Le plus déplaisant dans ce genre de campagne est d'abord que c'est une campagne, c'est-à-dire que tout le monde se met à taper sur le même, ou plutôt sur la même car il y a une bonne dose de machisme dans celle-ci, ce que personne, évidemment, n'avouera. Cresson en avait eu sa part avec des plaisanteries graveleuses sur son nom et des allusions à une prétendue liaison avec Mitterrand, sans compter sa marionnette du Bébête show spirituellement baptisée Amabotte...Marlène Schiappa l'a subie aussi, dont on ne parle que du physique ou des vêtements et qu'on renvoie sans cesse à ses textes grivois où l'on a trouvé des verges pour la battre...Pour Nathalie Loiseau, c'est autre chose. Il est intéressant de comparer son cas à celui de Castaner, ministre vivement critiqué à cause de la répression des Gilets jaunes. Sa jeunesse orageuse de joueur de poker avec des truands marseillais, ses soirées en boîte arrosées de vodka, lui donnent auprès de ses adversaires une sorte d'aura et on les entend presque dire : "Quel type, quand-même!". Nathalie Loiseau, elle, ne bénéficie d'aucune indulgence. On critique avec raison ses piètres talents oratoires ou ses reniements (elle a salué la suppression de la prestigieuse école qu'elle a dirigée) mais avant tout on en fait une sorte de Bécassine récitant son catéchisme et sa moindre déclaration est tournée en ridicule : une femme, avec sa petite cervelle, ça doit laisser les hommes causer... Et surtout on s'attaque à son physique comme si une ministre devait être une reine de beauté.
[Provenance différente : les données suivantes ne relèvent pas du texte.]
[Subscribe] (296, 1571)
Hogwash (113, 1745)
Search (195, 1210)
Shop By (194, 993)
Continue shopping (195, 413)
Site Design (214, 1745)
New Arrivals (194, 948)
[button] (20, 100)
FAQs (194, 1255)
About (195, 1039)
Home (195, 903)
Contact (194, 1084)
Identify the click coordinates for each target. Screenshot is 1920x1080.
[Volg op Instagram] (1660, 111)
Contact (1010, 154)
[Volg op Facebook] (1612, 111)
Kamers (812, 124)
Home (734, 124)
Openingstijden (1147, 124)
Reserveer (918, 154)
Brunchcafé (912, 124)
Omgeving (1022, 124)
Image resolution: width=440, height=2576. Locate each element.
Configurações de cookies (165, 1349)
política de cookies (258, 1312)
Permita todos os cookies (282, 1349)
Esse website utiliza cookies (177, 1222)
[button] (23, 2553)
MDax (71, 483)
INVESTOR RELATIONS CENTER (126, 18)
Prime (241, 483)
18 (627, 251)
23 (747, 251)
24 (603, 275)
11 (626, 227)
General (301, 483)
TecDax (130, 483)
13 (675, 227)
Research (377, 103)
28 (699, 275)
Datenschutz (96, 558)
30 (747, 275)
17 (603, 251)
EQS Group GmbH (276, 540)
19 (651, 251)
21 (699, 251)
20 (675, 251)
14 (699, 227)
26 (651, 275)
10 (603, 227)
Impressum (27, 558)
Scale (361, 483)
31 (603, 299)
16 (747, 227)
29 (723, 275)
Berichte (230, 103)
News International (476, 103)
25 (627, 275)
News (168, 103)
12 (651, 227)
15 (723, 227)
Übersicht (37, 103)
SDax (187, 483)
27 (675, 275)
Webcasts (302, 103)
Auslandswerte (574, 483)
La comparer au comique Benny Hill n'est pas amusant mais parfaitement grossier. Il y a suffisamment à dire contre l'engagement européen de Macron, sa prétention à être le leader d'une Europe qui se défait, son attitude ambigüe sur les frontières, son antifascisme de pacotille; on n'a pas besoin d'arguments en dessous de la ceinture aux relents sexistes.